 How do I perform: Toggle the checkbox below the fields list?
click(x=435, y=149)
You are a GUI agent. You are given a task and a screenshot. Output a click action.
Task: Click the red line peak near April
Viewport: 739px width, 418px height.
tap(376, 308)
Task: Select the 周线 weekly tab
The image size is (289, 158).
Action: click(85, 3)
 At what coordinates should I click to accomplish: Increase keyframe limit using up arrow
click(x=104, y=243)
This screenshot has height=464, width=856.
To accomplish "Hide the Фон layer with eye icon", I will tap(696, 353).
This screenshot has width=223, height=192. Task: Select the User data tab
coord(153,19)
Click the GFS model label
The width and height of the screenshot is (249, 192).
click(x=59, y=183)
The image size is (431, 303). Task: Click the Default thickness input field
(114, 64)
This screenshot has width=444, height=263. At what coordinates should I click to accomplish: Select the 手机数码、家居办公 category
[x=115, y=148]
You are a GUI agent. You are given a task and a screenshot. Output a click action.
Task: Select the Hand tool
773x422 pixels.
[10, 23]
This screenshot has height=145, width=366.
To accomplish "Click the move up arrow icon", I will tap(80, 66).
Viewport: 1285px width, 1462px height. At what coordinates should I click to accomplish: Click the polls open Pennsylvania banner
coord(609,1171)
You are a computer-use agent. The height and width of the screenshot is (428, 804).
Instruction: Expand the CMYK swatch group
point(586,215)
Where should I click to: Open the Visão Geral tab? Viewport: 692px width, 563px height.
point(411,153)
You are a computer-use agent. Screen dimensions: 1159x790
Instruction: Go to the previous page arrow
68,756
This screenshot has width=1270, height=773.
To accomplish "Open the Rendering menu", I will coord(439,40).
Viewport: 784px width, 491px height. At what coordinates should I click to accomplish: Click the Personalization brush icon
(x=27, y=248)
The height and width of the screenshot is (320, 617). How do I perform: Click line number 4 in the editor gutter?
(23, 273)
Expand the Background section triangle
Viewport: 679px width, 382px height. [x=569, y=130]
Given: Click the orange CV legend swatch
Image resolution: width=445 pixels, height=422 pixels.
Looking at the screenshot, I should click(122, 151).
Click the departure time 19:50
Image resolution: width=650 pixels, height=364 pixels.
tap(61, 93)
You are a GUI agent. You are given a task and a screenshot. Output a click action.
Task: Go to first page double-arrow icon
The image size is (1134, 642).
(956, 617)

◆ ◆ ◆ ◆ ◆ ◆ ◆

What to produce:
Start at the first line of the entries and stop at the line that contains "Click the GFS model label". Repeat every line in that span exactly, and nothing beyond it.

Solution to this exercise:
 How do I perform: Toggle the checkbox below the fields list?
click(x=435, y=149)
You are a GUI agent. You are given a task and a screenshot. Output a click action.
Task: Click the red line peak near April
Viewport: 739px width, 418px height.
tap(376, 308)
Task: Select the 周线 weekly tab
The image size is (289, 158).
Action: click(85, 3)
 At what coordinates should I click to accomplish: Increase keyframe limit using up arrow
click(x=104, y=243)
This screenshot has height=464, width=856.
To accomplish "Hide the Фон layer with eye icon", I will tap(696, 353).
This screenshot has width=223, height=192. Task: Select the User data tab
coord(153,19)
Click the GFS model label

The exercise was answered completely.